Adapting to Your Domain¶

Placeholder — content to be migrated and expanded from ../adapting-to-your-domain.md.

Step-by-step guide to implementing the framework for a new domain.

Step 1: Define your schema¶

Implement DomainSchema with your entity types, relationship types, and document type. Start minimal — add types as you discover them during extraction experiments, not upfront.

See Schema Design Guide.

Step 2: Write extraction prompts¶

Write entity and relationship extraction prompts tailored to your domain's vocabulary and document structure. Test them manually on a sample of documents before wiring them into the pipeline.

See Prompt Design for Extraction.

Step 3: Implement pipeline components¶

Implement the parser, extractor, and resolver interfaces for your document format and authority sources. Use the Sherlock or medlit examples as reference.

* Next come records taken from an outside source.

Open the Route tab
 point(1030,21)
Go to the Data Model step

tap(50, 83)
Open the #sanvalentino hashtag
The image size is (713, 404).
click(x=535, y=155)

Step 4: Seed the synonym cache¶

If your domain has a known controlled vocabulary (MeSH headings, drug name lists, etc.), seed the synonym cache before running ingestion. This dramatically improves resolution accuracy for the first run.

Step 5: Run and validate¶

Run pass 1 on a small document set. Inspect:

Entity extraction rate (mentions per chunk).
Resolution rate (what fraction resolved to canonical IDs).
Provisional entity count (high count → authority lookup gaps or prompt issues).

Then run pass 2 and inspect relationship counts and types.

Step 6: Iterate¶

Adjust prompts, add entity types, or extend the synonym cache based on inspection. Re-run on the validation set. Repeat until quality is acceptable.